RECORDS TO USE Block Start
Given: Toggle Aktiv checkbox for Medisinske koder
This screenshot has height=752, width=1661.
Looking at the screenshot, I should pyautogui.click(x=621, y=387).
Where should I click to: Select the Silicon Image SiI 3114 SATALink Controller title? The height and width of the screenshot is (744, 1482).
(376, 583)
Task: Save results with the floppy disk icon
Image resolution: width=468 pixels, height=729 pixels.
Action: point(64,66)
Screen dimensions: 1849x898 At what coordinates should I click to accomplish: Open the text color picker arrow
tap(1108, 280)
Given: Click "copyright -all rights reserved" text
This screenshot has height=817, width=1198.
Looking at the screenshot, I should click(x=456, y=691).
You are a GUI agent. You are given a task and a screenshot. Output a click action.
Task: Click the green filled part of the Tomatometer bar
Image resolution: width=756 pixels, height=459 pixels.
RECORDS TO USE Block End
**WHAT THE EXERCISE ASKS:**
Above are the records; copy exactly the lines from the line with "Screen dimensions: 1849x898" through the line with "Task: Click the", both included.

**SOLUTION TO THIS TASK:**
Screen dimensions: 1849x898 At what coordinates should I click to accomplish: Open the text color picker arrow
tap(1108, 280)
Given: Click "copyright -all rights reserved" text
This screenshot has height=817, width=1198.
Looking at the screenshot, I should click(x=456, y=691).
You are a GUI agent. You are given a task and a screenshot. Output a click action.
Task: Click the green filled part of the Tomatometer bar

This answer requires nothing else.